Hüser et al. (2000) also show that, under voltage clamp conditions, slow ramps of depolarization from -70 to -45 mV (on a time scale similar to that of the pacemaker depolarization) caused a Ni²⁺-sensitive rise in cytosolic Ca²⁺, which did not occur spontaneously when the membrane potential was maintained at -70 mV. The rise in cytosolic Ca²⁺ in response to a ramp depolarization that was seen in pacemaker cells was not detected in non-pacemaker atrial cells under the same experimental conditions. However, latent pacemaker cells isolated from the inferior right atrium at its junction with the inferior vena cava (like the primary pacemaker cells isolated from the SA node) did show Ni²⁺-sensitive rises in cytosolic Ca²⁺ during ramp depolarizations. In spontaneously beating latent pacemaker cells, Ni²⁺ decreased the slope of the late phase of pacemaker depolarization and slowed the rate of beating. It was therefore proposed that the mechanism suggested above in relation to normal activity of pacemaker cells (Ca²⁺ entry though T-type Ca²⁺ channels leading to subsarcolemmal Ca²⁺ release from the SR followed by depolarization mediated by Na⁺-Ca²⁺ exchange) might contribute, in latent pacemaker cells, to the development of ectopic atrial arrhythmias.

The experiments of Hüser et al. (2000) therefore provide important insights concerning mechanisms regulating pacemaker activity in the SA node, and perhaps in the generation of certain types of atrial arrhythmia.
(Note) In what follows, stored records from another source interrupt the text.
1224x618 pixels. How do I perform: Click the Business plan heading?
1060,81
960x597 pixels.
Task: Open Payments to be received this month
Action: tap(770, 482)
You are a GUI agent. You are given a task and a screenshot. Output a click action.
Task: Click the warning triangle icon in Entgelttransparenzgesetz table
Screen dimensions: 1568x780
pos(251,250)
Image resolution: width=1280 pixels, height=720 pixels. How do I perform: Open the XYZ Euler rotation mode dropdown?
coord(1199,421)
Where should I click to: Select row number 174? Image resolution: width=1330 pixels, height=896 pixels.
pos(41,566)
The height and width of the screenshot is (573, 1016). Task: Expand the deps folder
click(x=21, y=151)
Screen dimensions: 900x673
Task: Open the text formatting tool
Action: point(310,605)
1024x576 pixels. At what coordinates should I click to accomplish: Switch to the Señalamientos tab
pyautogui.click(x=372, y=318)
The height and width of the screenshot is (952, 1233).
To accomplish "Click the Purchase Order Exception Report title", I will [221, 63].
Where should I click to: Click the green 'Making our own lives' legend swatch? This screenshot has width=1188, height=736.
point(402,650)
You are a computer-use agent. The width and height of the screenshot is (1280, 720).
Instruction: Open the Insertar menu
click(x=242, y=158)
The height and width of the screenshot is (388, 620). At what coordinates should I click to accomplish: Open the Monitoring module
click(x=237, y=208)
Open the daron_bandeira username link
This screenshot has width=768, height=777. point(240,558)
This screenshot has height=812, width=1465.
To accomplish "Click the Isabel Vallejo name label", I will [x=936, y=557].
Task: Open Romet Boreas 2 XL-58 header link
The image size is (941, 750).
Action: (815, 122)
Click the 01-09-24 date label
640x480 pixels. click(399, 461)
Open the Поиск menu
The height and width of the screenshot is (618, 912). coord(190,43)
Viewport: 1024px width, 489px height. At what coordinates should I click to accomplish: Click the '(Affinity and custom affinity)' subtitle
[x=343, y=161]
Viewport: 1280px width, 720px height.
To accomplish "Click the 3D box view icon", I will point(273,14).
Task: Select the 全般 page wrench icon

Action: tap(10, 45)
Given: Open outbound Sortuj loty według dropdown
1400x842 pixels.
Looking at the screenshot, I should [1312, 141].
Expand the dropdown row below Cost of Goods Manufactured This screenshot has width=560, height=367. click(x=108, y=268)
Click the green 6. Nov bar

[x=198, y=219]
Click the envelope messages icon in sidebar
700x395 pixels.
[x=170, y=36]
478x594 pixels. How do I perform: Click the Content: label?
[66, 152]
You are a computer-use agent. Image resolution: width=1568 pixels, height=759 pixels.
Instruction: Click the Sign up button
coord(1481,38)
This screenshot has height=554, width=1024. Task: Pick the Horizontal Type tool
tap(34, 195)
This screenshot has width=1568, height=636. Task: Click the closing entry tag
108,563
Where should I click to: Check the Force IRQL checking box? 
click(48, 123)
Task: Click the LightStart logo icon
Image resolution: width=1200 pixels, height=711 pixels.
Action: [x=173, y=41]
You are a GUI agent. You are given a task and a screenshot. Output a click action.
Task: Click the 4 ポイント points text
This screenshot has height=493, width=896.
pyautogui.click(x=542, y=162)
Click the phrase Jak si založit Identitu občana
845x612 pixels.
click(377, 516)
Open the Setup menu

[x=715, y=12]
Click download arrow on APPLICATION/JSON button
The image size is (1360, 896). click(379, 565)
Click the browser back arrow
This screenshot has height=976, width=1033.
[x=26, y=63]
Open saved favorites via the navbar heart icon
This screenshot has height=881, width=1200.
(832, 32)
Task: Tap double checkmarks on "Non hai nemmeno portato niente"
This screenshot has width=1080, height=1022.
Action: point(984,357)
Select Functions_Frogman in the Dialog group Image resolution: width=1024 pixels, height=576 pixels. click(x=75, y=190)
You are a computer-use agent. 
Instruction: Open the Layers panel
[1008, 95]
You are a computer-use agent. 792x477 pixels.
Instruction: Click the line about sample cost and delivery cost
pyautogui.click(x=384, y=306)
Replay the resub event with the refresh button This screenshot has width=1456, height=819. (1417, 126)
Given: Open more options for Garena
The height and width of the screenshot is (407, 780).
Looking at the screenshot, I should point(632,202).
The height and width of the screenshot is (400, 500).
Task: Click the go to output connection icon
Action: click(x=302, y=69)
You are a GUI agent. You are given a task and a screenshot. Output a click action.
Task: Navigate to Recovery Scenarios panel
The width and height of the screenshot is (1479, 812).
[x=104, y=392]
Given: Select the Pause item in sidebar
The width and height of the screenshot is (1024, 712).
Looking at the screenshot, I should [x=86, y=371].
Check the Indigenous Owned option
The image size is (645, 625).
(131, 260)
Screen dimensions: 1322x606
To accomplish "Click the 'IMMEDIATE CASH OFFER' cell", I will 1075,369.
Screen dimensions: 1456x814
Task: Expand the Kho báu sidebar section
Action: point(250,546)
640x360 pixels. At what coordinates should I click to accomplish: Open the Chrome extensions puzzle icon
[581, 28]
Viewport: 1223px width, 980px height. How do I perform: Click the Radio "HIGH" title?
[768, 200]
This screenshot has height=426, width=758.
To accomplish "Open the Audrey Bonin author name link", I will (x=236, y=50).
It remains to be seen whether the subsarcolemmal rises in cytosolic Ca²⁺ may regulate other ionic currents in addition to Na⁺-Ca²⁺ exchange current. For example, it has been suggested that I_f activated by hyperpolarization and also the delayed rectifier K⁺ current may be regulated by cytosolic Ca²⁺ (Zaza et al. 1997). It is also possible that increases in cytosolic Ca²⁺, including that released from the SR, might play a role in autonomic influences on pacemaking. For example, it might be questioned how increases in L-type Ca²⁺ current as a consequence of sympathetic stimulation lead to a positive chronotropic effect: these currents contribute to a small fraction of the cardiac pacemaking cycle (mainly the upstroke of the action potential and a brief period preceding this) and it is therefore difficult to see how a major reduction in the beat interval could be a direct consequence of enhancement of L-type Ca²⁺ current. However, the additional Ca²⁺ entering the cell by this pathway would be expected to lead to a greater loading of the SR with Ca²⁺, and larger Ca²⁺ transients could exert important indirect effects on other currents determining pacemaker activity. In the context of the paper by Hüser et al. (2000), although direct effects of autonomic influences on T-type Ca²⁺ currents have not been reported, a triggering effect of Ca²⁺ entering via T-type Ca²⁺ channels to release SR Ca²⁺ might be amplified by increased loading of the SR with Ca²⁺. The possible importance of SR-released Ca²⁺ for the effects of β-adrenoceptor stimulation on pacemaker activity is supported by the observation that the log(concentration)- response curve for the action of isoprenaline on the rate of beating of guinea-pig atria showed a lower maximum and less steep slope following pretreatment of the preparations with 2 μM ryanodine (Rigg & Terrar, 1998). Evidence from amphibian pacemaker cells also supports the suggestion that the effects of β-adrenoceptor stimulation on firing rate are mediated largely by an increase in the amplitude of the cytosolic Ca²⁺ transient (Ju & Allen, 1999).

Since the observations of Hüser et al. (2000) support the proposal that Ca²⁺ released from the SR in response to Ca²⁺ entry via T-type Ca²⁺ channels can exert an important amplifying influence on pacemaker mechanisms in the SA node, the possibility arises that this mechanism might under some circumstances be the primary mechanism leading to initiation of action potentials in the SA node. This will be an exciting area for future investigation.